== GOAL OF THE EXERCISE ==
With the images omitted, return all of the entries exactly as they stand.
------ EXCERPTED RECORDS
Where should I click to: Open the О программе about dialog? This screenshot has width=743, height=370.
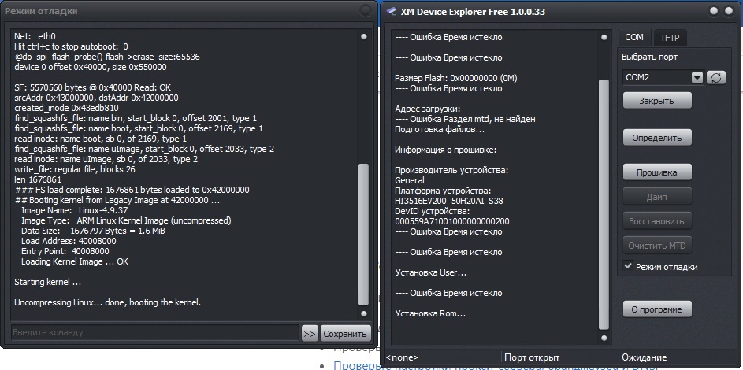657,308
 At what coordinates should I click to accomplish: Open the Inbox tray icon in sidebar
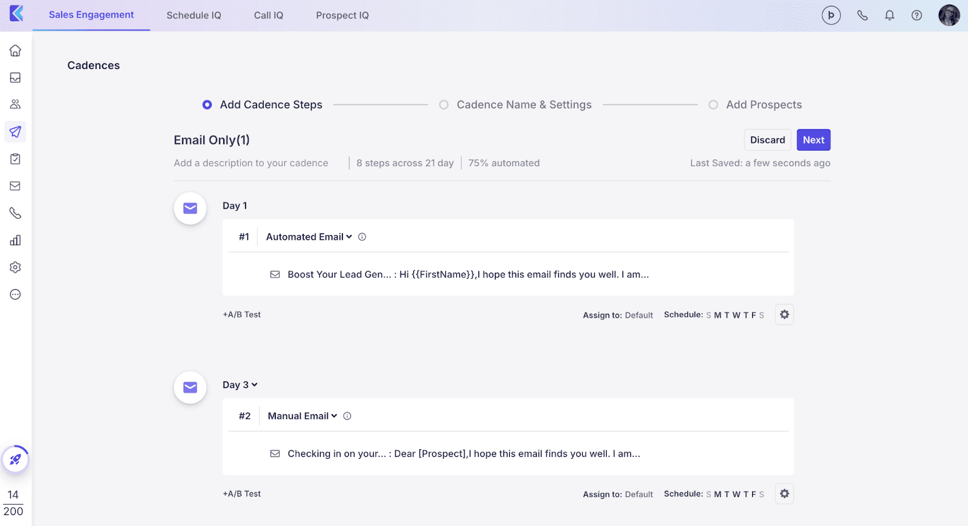15,78
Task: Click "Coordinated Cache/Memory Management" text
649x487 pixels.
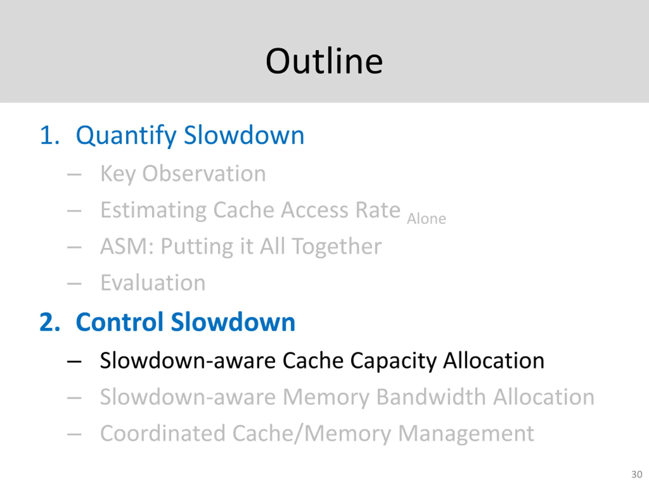Action: 317,433
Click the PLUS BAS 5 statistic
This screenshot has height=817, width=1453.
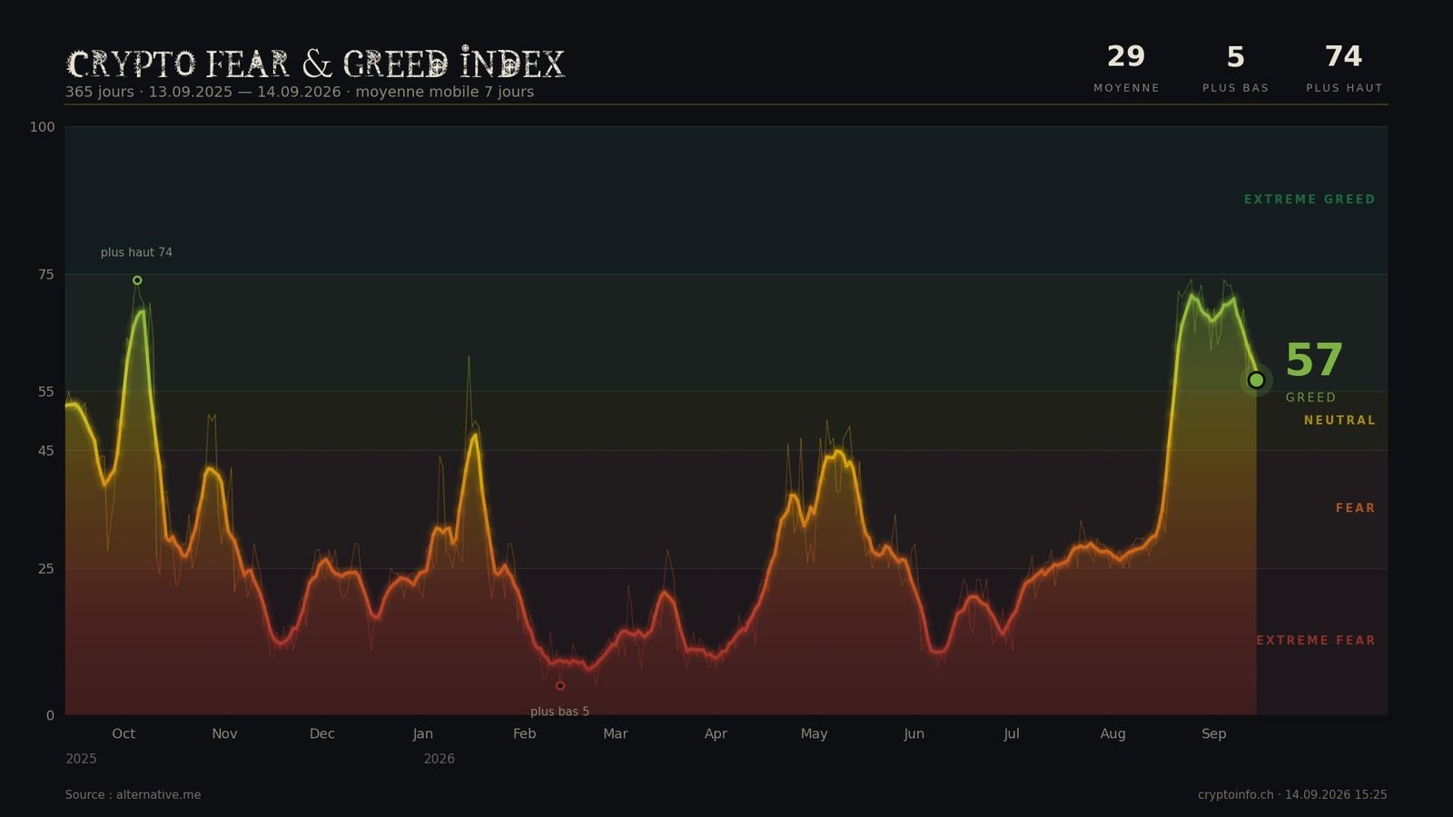click(x=1235, y=69)
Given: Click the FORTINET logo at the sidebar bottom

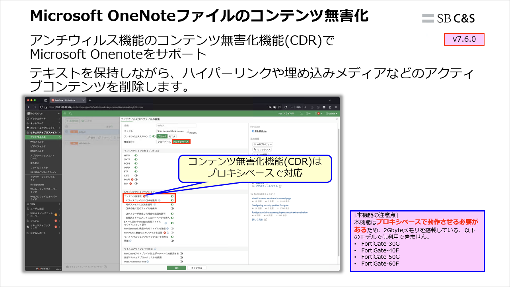Looking at the screenshot, I should pyautogui.click(x=43, y=269).
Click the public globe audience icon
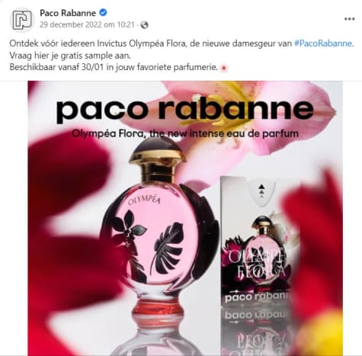Image resolution: width=362 pixels, height=356 pixels. pos(144,25)
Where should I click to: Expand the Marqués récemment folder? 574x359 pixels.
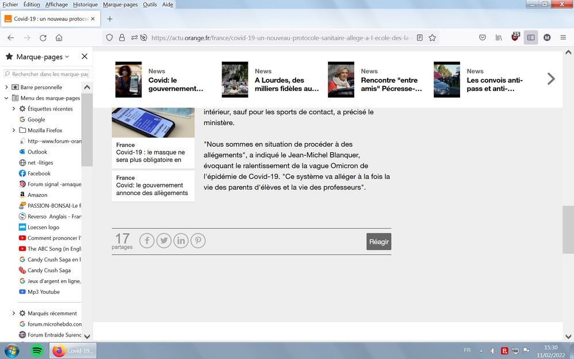14,314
------------
== WRITTEN REPLY ==
Where should I click to: Open the О программе about dialog? This screenshot has width=743, height=370.
657,308
 At what coordinates should I click to accomplish: Open the Inbox tray icon in sidebar
15,78
Task: Click "Coordinated Cache/Memory Management" text
649x487 pixels.
Action: 317,433
Click the PLUS BAS 5 statistic
This screenshot has height=817, width=1453.
click(x=1235, y=69)
Given: Click the FORTINET logo at the sidebar bottom

Looking at the screenshot, I should pyautogui.click(x=43, y=269).
Click the public globe audience icon
Image resolution: width=362 pixels, height=356 pixels. pos(144,25)
Where should I click to: Expand the Marqués récemment folder? 574x359 pixels.
14,314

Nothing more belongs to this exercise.